── Raw data ──
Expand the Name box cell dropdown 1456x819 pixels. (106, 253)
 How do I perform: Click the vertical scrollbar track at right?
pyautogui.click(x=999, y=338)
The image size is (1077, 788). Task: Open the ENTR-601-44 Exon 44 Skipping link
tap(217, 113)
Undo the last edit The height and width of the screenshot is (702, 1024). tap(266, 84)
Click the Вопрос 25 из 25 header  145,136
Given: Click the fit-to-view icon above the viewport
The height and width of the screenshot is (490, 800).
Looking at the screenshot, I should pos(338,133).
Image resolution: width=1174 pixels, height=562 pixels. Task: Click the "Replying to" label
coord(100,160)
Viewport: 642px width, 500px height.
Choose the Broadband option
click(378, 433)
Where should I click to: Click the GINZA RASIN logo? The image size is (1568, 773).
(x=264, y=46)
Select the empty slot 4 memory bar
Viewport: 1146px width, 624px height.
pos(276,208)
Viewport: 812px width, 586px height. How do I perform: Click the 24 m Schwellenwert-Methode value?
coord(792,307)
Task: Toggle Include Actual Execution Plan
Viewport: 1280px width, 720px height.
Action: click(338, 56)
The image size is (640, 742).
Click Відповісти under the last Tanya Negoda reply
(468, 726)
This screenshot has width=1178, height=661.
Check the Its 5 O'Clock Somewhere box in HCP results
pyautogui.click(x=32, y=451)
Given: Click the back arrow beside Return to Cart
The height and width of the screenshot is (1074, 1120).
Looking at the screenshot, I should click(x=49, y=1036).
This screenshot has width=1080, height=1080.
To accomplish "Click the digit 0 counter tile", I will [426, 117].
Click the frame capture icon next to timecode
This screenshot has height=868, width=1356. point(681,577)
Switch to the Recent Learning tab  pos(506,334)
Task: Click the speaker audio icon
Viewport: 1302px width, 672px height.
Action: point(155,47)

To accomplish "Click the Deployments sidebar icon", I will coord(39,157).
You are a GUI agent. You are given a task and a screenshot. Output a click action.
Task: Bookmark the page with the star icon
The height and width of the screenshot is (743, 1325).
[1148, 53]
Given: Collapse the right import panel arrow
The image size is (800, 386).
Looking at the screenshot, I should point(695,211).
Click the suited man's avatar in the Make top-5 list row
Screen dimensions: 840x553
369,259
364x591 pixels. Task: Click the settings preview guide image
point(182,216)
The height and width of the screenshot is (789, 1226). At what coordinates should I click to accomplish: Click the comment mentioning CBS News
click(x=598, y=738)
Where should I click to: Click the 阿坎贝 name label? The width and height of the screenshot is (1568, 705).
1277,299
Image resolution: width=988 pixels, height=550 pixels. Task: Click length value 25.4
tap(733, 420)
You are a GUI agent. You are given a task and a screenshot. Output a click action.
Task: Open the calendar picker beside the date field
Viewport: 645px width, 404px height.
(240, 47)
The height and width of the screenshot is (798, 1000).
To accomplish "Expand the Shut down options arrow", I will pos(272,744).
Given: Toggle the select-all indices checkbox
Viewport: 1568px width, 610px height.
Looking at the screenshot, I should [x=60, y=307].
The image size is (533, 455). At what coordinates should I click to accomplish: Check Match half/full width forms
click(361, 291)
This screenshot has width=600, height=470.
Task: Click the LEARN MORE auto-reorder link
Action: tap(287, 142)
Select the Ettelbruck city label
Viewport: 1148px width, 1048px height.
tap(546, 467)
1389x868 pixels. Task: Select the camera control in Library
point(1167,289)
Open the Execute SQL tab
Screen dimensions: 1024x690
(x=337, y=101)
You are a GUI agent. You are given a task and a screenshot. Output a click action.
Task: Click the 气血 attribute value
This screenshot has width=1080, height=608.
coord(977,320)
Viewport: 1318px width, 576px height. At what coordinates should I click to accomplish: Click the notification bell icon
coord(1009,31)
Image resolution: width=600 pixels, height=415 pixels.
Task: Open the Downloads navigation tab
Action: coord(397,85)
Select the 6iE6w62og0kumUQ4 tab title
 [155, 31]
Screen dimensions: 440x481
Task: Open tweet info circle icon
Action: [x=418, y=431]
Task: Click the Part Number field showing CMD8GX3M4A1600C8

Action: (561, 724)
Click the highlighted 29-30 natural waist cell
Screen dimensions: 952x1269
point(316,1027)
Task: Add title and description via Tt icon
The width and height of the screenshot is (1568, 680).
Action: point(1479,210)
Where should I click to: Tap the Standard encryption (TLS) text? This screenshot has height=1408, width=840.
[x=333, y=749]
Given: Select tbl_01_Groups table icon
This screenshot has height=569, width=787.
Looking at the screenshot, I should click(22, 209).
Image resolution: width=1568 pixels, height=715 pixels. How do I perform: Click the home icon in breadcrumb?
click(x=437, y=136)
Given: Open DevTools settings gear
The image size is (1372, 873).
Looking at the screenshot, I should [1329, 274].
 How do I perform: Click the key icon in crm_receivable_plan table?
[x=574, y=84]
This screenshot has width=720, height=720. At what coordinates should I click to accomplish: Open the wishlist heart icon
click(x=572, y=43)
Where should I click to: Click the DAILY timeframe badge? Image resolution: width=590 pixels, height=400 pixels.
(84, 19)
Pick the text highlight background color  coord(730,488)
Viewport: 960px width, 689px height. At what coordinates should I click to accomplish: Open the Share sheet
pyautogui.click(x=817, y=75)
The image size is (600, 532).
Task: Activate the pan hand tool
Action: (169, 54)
───
** Assignment **
Go through the data and show each line that holds "Expand".

** Task result **
Expand the Name box cell dropdown 1456x819 pixels. (106, 253)
To accomplish "Expand the Shut down options arrow", I will pos(272,744).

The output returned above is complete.